Grazie a Movies Inspired, MegaNerd ha potuto vederlo in anteprima, ed eccoci pronti con qualche riflessione a caldo da condividere col nostro pubblico.
All’inizio di “Una luna chiamata Europa” c’è soprattutto l’Ungheria di cui sentiamo parlare distrattamente alla tv; quella che erige muri, che respinge i profughi siriani che, attraverso la Bosnia, cercano di raggiungere un rifugio sicuro in Europa. Nel film, a fermare i migranti c’è una polizia cinica e spietata che disperde, spara e recupera corpi tra le sterpaglie e il fango, in un contesto quasi post-apocalittico. Tra i tanti volti c’è quello di Aryan che, durante la fuga dalla polizia, perde suo padre e resta solo. Smarrito, spaventato, bloccato tra grida e spari viene colpito in pieno da tre colpi d’arma da fuoco. Lo vediamo cadere a terra, contorcersi, quasi spirare e poi “risorgere”, in un’ascesa fluttuante verso il cielo, quasi a mutarsi in una figura angelica.
È da qui che il film cambia completamente, in un’affannosa e a tratti superba ricerca di spiritualità (chiaramente religiosa) che trova nei falsi miracoli – così come nell’attesa di quelli veri – una via per spiegare il cinismo, la confusione, il ripiegamento dei nostri tempi. Così un medico trasandato e alcolizzato incrocia la strada di Aryan e prova a servirsi dei poteri del ragazzo per raggiungere uno scopo tutt’altro che umanitario: accumulare molti soldi per chiudere i conti con una storia del passato. Anche il poliziotto che gli ha sparato cerca Aryan per riportarlo al campo profughi da cui si è allontanato. Ma i piani non sono mai lineari: nessuno agisce fino in fondo il bene e nessuno è universalmente malvagio. Allora tra fughe, nascondigli ed inseguimenti le storie s’incrociano intorno al giovane siriano finendo col convergere lungo un percorso che sa di redenzione, il solo (forse) capace di allontanare i demoni dei protagonisti.
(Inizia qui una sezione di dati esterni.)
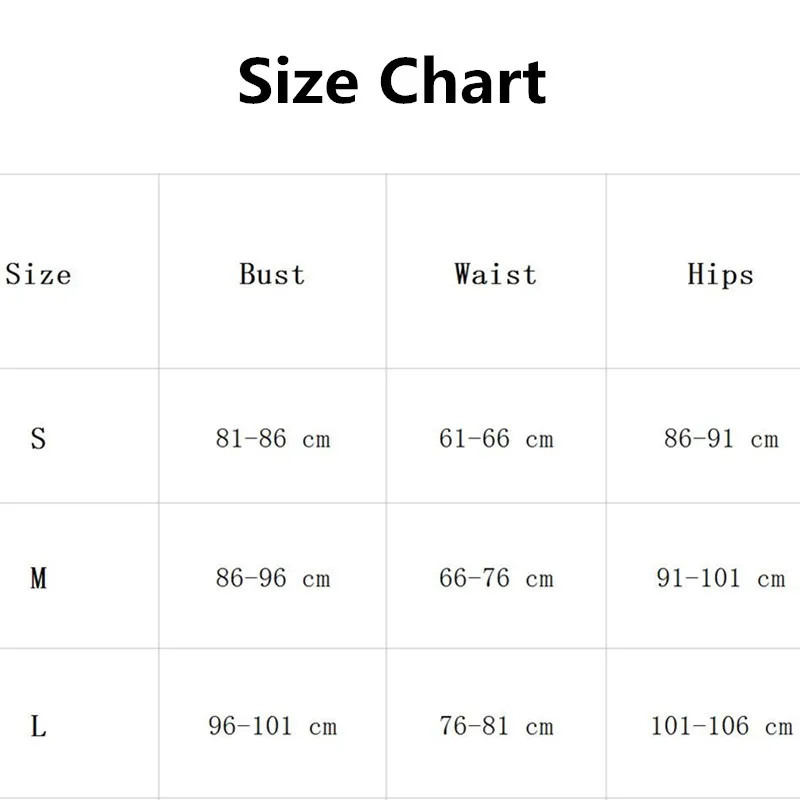Click the 81-86 cm bust cell

[272, 438]
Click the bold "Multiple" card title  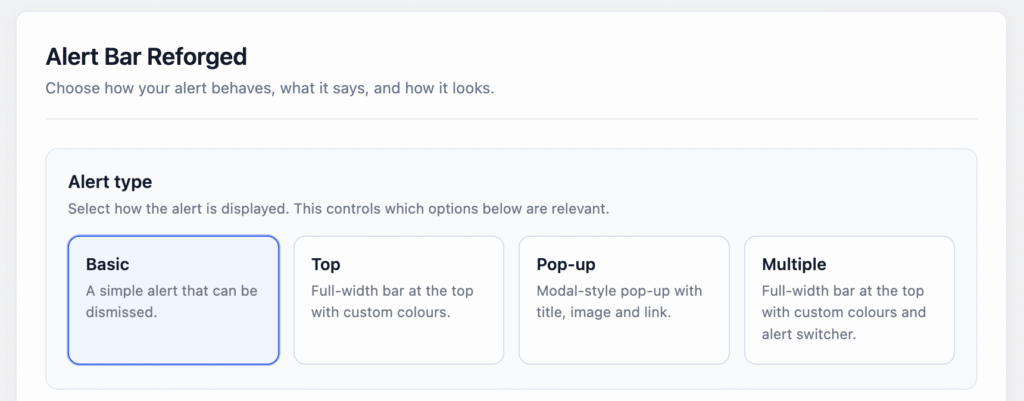click(794, 265)
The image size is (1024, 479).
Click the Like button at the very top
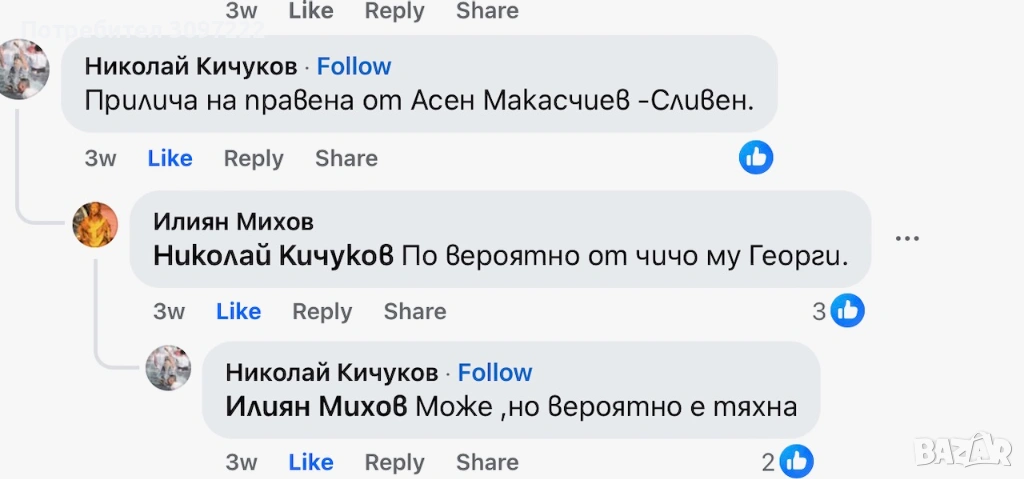[310, 11]
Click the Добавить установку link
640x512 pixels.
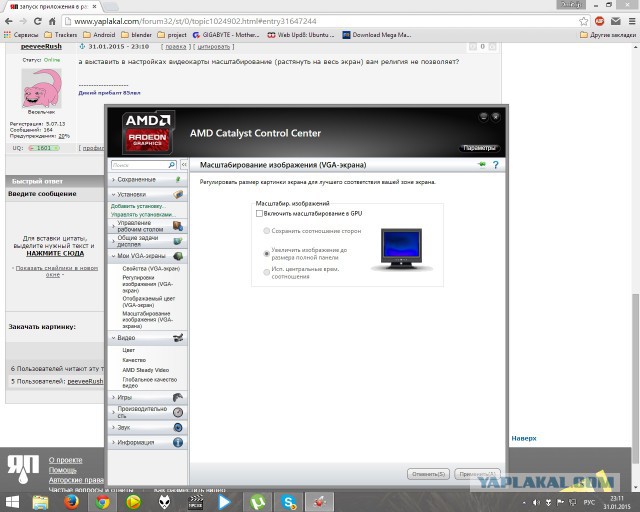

Kornél Mundruczó, classe 1975, dal 2000 ad oggi ha diretto diversi lungometraggi presentati a Cannes. “Una luna chiamata Europa” originariamente, doveva essere ambientato nel futuro ma, a lavorazione iniziata, il presente è risultato essere più distopico e incerto di qualunque immaginabile domani. Seppur ricco di spunti ed intuizioni sia sul piano narrativo che su quello visivo, il film finisce col perdersi in un eccesso di ambizione che ne fa un prodotto solo parzialmente riuscito, a tratti astratto dall’obiettivo globale che si è dato nelle premesse, ma certamente meritevole di un’opportunità da parte del pubblico.